Not all data needs to travel to Milan or Frankfurt. For many applications—edge computing, IoT, content delivery—it makes sense to process data as close to the source as possible.
This is where regional data centers like those planned in the Puglia Data Center Valley come in. They don't compete with Milan's hyperscalers. They complement them, offering:
- Low latency for local applications
- Data sovereignty (important for public administration and regulated sectors)
- Local support and direct relationships
- Integration with the territorial economic ecosystem
Challenges to face
Not everything is rosy. For Italy—and Puglia in particular—to capitalize on this opportunity, we need:
Skills: data centers require specialized technicians, engineers, security experts. Training them requires time and investment in the education system.
Bureaucracy: building infrastructure in Italy is notoriously complex. Permits, authorizations, environmental assessments—everything must accelerate without sacrificing quality.

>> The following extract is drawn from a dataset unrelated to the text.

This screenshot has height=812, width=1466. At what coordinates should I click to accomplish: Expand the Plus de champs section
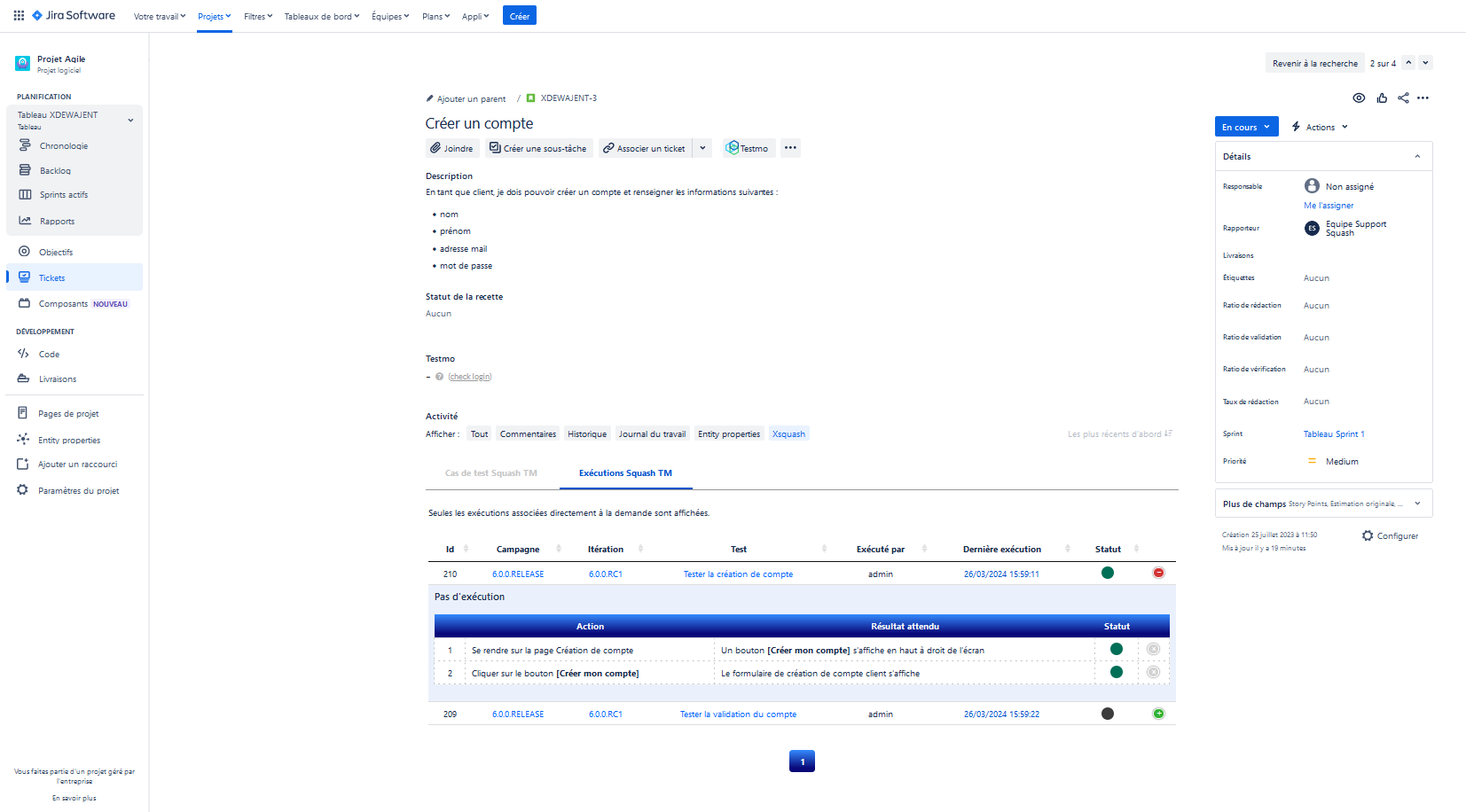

Power grid: the availability of renewable energy is useless if the grid can't transport it where needed. Smart grid investments are essential.
Systemic vision: cables, data centers, energy, skills must grow together. We need coordinated policies, not isolated initiatives.
The future is already here
I'll conclude with a reflection.
Twenty years ago, if you had said that Puglia would become strategic for European digital infrastructure, they would have laughed at you. Today it's a reality under construction.
Submarine cables aren't futuristic technology. They're concrete and steel—or rather, glass and silicon—that are redesigning the Mediterranean's economic geography.
Italy has all the cards to play this game as a protagonist. Puglia has even better cards.
The question isn't whether these infrastructures will arrive. They're already arriving. The question is: will we be ready to leverage them?